▶ To do
Only the lines below starting at the one that contains "Instruction: Click the EUR-GBP pair" and ending at the one that contains "Task: Open the 2025蛇年下半年 headline article" are to be reproduced, exactly and with both ends kept.

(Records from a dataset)
————————
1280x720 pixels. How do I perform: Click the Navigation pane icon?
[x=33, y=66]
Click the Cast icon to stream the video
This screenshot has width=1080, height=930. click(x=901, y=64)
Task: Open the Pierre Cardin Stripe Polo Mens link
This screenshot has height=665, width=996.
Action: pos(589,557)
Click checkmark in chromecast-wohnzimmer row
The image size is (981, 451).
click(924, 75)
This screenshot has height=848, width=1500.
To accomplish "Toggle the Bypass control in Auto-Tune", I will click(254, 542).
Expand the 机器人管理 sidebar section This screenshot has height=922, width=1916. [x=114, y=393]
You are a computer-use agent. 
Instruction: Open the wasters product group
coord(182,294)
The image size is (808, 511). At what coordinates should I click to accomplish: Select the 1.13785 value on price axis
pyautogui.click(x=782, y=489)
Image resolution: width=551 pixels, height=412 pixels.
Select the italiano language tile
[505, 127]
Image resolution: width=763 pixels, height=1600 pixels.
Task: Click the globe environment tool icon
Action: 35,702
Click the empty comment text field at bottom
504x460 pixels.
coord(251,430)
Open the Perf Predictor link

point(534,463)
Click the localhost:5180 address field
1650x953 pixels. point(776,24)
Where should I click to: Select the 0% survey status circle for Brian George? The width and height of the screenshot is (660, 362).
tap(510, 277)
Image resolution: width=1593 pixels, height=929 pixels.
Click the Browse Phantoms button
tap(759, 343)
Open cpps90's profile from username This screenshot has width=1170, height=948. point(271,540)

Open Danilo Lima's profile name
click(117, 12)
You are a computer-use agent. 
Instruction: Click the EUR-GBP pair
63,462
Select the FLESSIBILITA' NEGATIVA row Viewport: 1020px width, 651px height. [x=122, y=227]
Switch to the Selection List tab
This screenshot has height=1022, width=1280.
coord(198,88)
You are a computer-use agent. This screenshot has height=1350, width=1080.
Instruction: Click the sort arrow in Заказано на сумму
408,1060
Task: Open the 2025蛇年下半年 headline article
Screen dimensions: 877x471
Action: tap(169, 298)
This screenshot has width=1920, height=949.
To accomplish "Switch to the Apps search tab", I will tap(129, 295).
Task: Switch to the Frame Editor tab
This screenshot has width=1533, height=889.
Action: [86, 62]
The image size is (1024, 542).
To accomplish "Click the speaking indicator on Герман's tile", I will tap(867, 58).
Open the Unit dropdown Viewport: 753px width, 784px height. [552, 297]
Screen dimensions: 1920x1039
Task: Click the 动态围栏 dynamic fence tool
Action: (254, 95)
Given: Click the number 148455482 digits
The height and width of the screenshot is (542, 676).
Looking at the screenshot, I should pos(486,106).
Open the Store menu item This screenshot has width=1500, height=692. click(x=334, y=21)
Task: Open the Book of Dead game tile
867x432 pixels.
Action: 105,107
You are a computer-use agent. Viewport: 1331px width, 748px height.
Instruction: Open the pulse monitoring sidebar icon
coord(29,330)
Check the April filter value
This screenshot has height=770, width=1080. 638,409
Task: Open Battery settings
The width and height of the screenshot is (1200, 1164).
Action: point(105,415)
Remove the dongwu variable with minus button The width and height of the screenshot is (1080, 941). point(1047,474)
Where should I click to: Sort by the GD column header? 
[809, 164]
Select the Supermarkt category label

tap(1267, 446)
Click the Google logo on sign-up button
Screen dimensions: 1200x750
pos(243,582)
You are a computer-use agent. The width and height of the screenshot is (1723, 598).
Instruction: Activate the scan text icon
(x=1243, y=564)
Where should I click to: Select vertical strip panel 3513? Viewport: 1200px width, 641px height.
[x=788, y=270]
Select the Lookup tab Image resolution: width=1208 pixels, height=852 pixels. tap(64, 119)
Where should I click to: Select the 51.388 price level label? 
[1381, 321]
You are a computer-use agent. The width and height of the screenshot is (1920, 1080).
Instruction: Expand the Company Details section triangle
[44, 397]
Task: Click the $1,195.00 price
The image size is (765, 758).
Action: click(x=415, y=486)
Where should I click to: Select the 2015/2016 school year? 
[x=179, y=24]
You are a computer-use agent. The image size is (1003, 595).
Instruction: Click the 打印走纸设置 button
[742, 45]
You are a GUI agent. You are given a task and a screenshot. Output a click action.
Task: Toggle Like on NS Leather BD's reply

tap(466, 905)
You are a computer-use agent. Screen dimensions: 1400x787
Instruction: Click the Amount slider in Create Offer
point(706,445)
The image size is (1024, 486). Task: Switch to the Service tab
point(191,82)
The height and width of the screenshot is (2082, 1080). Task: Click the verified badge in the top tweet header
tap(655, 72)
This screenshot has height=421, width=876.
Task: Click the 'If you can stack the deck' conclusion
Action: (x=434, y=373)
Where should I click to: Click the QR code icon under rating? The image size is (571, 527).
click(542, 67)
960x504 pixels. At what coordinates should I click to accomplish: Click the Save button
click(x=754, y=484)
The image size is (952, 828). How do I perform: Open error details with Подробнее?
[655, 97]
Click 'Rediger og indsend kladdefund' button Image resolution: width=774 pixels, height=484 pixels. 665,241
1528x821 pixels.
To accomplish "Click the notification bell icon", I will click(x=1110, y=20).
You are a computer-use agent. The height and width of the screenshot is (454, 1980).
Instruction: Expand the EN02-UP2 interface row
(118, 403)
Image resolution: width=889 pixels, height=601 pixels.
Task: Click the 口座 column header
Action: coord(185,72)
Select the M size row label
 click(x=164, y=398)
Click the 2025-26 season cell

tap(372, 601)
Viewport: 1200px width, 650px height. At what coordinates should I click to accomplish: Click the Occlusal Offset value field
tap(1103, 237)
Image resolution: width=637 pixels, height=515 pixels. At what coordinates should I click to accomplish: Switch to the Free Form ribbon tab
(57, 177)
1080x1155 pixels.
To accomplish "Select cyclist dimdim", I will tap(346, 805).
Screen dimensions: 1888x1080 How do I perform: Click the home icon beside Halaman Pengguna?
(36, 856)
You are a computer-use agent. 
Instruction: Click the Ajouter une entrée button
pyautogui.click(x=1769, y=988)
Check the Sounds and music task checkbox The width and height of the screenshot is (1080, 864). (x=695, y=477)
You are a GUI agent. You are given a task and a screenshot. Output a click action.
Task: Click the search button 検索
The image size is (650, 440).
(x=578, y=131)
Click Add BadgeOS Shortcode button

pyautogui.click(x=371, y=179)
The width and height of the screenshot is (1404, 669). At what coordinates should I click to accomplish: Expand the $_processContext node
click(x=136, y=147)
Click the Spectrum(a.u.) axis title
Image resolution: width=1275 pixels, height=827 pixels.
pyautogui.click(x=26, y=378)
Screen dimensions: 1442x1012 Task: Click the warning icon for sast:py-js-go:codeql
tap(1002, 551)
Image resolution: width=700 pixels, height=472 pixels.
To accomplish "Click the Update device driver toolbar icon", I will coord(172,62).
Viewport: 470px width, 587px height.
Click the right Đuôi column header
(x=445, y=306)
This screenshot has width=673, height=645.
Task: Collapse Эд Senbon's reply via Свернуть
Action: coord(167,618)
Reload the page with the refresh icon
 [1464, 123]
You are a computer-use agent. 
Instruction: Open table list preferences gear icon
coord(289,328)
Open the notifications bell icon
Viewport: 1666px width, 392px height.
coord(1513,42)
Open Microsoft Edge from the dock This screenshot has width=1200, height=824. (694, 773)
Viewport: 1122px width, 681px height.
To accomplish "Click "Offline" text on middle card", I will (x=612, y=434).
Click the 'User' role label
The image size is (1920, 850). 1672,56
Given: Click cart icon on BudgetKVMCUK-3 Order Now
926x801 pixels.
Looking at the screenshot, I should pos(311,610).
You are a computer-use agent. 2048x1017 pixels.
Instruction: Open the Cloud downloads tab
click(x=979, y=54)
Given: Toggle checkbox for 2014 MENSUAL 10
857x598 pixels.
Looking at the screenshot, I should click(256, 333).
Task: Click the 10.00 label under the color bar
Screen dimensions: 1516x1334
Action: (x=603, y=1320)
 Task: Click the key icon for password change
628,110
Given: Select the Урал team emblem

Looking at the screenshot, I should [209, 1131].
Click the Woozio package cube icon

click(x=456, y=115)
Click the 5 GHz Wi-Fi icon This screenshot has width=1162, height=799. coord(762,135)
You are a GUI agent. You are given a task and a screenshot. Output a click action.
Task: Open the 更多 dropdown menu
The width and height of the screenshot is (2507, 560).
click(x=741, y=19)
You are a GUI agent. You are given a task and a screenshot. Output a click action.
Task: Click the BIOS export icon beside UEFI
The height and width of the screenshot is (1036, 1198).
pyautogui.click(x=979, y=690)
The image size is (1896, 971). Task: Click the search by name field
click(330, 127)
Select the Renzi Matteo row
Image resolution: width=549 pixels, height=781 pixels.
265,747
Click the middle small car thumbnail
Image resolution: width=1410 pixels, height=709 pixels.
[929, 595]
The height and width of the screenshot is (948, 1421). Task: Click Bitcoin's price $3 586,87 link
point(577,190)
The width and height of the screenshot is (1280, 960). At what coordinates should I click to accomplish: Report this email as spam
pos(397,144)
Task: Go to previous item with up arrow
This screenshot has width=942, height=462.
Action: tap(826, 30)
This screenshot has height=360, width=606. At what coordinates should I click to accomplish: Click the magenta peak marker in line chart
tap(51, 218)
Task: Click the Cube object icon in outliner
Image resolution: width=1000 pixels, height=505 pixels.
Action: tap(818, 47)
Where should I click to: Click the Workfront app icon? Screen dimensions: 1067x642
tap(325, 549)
————————
▶ Written reply
Instruction: Click the EUR-GBP pair
63,462
Select the FLESSIBILITA' NEGATIVA row Viewport: 1020px width, 651px height. [x=122, y=227]
Switch to the Selection List tab
This screenshot has height=1022, width=1280.
coord(198,88)
You are a computer-use agent. This screenshot has height=1350, width=1080.
Instruction: Click the sort arrow in Заказано на сумму
408,1060
Task: Open the 2025蛇年下半年 headline article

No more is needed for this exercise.